Set the following properties:

hbase.zookeeper.property.clientPort = (zookeeper properties file)
hbase.cluster.distributed = true
hbase.zookeeper.quorum = (select 1,3,5... zk machines)
hbase.zookeeper.property.dataDir = (data dir property in /usr/lib/zookeeper...)

Startup

You can start up a region server and an hbase master easily like this

./bin/hbase-daemon.sh start zookeeper
./bin/hbase-daemon.sh start master
./bin/hbase-daemon.sh start regionserver

After this, you can (on other servers), ssh in and follow the same steps, to start regionservers. These regionserver daemons will be started when you start hbase. Make sure their configuration matches that of the master.

Testing

    Run the following smoke test to confirm operation
    sudo bin/hbase shell -d <<EOF create ‘t1’,‘f1’ put ‘t1’, ‘row1’, ‘f1:a’, ‘val1’ scan ‘t1’ EOF

    Troubleshooting

    1. If you get zookeeper or HMaster is down exceptions, make sure your /etc/hosts file should look something like this:

      127.0.0.1 localhost localhost.localdomain localhost4 localhost4.localdomain4 99.10.10.11 rs1 99.10.10.12 hmaster

    (note that in the above, we have localhost = 127.0.0.1, and that there is a mapping both for 127.* and for the external IP 99.10.10.11).


    Using Impala

    Note that currently, Impala doesn't yet support GlusterFS. But you can set up the GlusterFileSystem to be the backing store for impala, and if you recompile bits of impala, you can get it to work, in theory.

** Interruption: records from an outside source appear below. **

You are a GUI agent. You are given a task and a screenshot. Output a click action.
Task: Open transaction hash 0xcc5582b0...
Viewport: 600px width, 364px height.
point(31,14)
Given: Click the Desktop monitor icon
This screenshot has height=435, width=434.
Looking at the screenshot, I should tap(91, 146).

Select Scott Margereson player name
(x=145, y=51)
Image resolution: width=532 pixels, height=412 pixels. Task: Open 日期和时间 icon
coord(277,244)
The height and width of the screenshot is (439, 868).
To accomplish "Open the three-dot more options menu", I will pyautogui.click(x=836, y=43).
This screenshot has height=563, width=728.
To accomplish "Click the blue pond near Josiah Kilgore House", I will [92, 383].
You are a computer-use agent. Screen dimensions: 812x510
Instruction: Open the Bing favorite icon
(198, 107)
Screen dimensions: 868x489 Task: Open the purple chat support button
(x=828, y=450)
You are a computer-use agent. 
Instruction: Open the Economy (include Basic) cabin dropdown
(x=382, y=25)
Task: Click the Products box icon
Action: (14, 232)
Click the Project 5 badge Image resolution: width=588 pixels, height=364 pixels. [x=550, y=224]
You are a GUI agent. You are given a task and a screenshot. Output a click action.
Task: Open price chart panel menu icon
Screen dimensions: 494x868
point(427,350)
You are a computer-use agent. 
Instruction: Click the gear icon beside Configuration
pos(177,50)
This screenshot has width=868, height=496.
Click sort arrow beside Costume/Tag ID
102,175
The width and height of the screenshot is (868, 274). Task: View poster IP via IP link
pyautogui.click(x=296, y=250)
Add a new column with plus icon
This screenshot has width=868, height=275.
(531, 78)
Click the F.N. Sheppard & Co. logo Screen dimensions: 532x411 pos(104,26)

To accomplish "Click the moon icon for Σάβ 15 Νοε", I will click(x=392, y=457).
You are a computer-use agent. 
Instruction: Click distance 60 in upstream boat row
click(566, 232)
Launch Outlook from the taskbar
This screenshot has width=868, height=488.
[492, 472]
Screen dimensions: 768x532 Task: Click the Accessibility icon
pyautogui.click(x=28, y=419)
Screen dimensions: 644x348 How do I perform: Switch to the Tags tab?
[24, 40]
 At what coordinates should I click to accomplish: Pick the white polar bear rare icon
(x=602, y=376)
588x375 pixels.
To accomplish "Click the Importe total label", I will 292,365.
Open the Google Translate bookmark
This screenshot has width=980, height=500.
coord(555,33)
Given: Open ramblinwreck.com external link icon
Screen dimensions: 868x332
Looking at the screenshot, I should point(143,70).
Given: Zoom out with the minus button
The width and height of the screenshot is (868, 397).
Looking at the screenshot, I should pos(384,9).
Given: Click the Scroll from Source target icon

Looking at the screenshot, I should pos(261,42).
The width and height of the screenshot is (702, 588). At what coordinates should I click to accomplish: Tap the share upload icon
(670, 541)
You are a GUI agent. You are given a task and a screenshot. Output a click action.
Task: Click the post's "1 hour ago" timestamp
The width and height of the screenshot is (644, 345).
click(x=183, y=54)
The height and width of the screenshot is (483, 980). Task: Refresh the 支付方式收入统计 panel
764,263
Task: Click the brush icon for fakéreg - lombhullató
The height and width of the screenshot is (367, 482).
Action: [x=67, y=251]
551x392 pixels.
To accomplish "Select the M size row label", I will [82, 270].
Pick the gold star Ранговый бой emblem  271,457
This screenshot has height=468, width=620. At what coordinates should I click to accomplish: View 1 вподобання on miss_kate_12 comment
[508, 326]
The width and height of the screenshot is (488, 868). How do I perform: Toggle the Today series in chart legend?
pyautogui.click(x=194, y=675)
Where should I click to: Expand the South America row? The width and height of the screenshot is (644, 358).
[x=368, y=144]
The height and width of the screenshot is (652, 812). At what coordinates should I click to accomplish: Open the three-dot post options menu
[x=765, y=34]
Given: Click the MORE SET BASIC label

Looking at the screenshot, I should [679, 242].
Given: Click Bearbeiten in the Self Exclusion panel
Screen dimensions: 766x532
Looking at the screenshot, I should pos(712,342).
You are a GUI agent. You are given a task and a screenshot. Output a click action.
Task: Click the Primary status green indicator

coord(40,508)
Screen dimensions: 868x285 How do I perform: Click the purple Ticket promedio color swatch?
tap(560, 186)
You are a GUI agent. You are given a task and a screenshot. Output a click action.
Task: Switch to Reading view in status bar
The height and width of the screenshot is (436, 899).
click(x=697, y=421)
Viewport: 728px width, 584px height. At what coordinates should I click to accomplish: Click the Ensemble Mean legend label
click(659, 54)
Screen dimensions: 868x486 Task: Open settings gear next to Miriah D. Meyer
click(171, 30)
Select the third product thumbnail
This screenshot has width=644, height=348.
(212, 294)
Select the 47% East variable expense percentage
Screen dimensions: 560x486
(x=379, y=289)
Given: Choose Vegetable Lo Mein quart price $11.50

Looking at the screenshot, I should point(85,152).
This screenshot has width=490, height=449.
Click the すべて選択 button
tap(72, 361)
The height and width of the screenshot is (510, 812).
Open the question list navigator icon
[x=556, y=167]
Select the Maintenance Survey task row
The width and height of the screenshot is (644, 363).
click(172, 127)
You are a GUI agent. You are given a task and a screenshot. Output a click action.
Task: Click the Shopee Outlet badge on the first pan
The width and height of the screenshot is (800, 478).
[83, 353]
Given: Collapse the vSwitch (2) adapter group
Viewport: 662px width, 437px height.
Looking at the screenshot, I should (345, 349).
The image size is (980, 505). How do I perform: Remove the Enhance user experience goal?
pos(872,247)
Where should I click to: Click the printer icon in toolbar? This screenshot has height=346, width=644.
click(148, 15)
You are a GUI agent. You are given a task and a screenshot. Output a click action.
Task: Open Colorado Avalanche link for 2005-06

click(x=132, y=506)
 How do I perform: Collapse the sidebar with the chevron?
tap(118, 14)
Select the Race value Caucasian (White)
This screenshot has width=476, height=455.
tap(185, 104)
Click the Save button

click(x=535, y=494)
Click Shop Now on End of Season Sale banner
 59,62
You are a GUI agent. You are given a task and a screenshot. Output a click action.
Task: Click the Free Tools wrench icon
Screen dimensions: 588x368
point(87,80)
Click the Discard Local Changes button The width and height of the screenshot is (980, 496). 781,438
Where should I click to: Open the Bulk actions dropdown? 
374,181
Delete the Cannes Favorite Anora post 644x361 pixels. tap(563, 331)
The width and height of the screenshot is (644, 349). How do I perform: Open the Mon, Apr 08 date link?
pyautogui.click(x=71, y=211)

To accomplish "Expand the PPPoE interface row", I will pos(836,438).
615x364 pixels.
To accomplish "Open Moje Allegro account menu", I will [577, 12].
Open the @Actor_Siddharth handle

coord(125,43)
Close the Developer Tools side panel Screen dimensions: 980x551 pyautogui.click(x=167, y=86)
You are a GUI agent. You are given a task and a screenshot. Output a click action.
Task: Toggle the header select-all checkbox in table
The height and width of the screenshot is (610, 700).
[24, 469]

    For those really interested in running impala on alternate file systems, contact us directly and we are happy to discuss the details

    We have indeed managed to glue it in to CDH5, but unless a comprehensive set of changes is made to Impala (as of July 15, 2014), you cannot run it on non-HDFS file systems.

    For the brave, however, here are our notes on configuring Impala. You can actually get Impala to start up and read from the gluster filesystem, and even use impyla to create an impala table, using approximately the directions below.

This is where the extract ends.